━━ Records shown
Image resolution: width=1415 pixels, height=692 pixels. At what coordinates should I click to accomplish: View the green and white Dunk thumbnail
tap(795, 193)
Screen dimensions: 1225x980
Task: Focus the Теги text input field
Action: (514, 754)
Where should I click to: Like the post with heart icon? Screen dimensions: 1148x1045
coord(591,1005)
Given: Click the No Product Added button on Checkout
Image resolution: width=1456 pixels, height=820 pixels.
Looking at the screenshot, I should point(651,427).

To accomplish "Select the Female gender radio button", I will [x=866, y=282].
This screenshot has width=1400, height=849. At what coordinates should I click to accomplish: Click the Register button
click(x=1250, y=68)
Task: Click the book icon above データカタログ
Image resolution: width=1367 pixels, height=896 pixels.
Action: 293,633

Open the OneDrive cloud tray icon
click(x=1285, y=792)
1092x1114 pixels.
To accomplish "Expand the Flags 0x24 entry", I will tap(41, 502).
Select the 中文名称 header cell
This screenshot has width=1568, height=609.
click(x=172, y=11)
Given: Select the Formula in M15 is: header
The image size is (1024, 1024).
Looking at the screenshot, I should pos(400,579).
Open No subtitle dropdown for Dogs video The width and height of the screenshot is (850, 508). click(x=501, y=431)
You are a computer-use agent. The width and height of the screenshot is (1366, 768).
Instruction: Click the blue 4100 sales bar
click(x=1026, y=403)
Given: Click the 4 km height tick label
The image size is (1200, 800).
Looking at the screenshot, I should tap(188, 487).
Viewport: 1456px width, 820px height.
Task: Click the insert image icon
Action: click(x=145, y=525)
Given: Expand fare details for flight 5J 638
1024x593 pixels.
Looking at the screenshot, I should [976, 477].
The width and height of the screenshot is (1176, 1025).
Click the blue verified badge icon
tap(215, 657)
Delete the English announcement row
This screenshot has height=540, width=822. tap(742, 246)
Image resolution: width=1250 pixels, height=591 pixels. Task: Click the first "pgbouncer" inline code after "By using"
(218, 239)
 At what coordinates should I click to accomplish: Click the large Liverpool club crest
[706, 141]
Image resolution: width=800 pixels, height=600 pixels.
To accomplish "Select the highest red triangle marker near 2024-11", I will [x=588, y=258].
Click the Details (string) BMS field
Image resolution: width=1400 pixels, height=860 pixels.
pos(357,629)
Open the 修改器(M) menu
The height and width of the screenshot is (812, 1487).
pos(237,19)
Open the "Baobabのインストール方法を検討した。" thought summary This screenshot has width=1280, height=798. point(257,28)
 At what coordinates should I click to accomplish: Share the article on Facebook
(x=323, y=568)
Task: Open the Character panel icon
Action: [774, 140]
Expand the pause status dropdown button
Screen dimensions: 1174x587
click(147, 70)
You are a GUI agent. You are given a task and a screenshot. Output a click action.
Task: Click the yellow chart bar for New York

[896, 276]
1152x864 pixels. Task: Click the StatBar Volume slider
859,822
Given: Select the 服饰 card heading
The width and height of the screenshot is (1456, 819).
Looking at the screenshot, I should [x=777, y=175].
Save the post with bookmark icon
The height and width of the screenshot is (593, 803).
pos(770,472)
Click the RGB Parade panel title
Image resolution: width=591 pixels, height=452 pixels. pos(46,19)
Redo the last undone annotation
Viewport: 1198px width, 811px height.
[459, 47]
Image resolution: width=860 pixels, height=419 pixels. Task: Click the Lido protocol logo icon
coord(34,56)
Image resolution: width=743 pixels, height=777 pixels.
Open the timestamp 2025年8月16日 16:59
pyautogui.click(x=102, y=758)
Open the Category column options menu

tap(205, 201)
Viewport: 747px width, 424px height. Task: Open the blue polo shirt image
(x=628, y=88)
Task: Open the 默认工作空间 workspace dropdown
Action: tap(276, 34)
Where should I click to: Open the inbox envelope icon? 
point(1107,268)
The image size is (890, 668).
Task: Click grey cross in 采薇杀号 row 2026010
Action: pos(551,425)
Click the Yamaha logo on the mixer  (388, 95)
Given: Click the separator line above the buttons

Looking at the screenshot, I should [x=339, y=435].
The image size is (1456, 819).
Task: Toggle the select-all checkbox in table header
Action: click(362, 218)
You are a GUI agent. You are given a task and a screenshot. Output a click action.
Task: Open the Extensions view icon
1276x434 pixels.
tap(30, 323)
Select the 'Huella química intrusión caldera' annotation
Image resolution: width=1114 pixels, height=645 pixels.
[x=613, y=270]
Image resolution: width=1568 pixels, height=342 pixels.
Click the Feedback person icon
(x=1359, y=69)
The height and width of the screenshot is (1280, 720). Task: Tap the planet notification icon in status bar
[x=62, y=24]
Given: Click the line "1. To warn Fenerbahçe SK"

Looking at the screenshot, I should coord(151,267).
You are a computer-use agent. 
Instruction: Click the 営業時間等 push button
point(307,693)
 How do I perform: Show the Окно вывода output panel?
━━━━
[Exercise instructions] Pick out every line in the material above that contains the string "Viewport", and copy each of those lines in full.

[Solution for this task]
Viewport: 1456px width, 820px height.
Viewport: 1198px width, 811px height.
Viewport: 747px width, 424px height. Task: Open the blue polo shirt image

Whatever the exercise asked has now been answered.